The Nizhne-Bureyskaya hydroelectric power plant, the largest Russian HPP built in the post-Soviet period, has gone on stream in the Far Eastern Amur Region.

With the launch of its fourth hydroelectric unit, the power plant reached its design capacity of 320 MW. Meanwhile, the capacity of the largest Soviet HPP is 6400 MW – the Sayano-Shushenskaya HPP in Khakassia, which is still running. In 2014, a new hydro unit was added. The world’s largest hydropower plant is China’s Three Gorges: its capacity exceeds 22,000 MW. It is also the world’s largest building (the dam weighs 65.5 mio tons).

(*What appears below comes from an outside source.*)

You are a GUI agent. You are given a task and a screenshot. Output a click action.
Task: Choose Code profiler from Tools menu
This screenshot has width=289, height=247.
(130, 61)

Governor of the Amur Region Vasily Orlov and Nikolai Shulginov, General Director of RusHydro (Russia’s hydroelectricity giant), attended the inauguration ceremony for the Nizhne-Bureyskaya HPP. Most of its new equipment has been supplied by domestic manufacturers, including four hydroelectric units, together generating 320 MW, built by Russia’s Power Machines concern.

“New power plants are built in Russia for the needs of specific industrial facilities or small areas, which sometimes can be powered by alternative energy,” economist Dmitry Afanasyev said. “Large Soviet hydropower plants took about 15-20 years to build; it is risky to embark on such longterm projects with the economy so unstable.”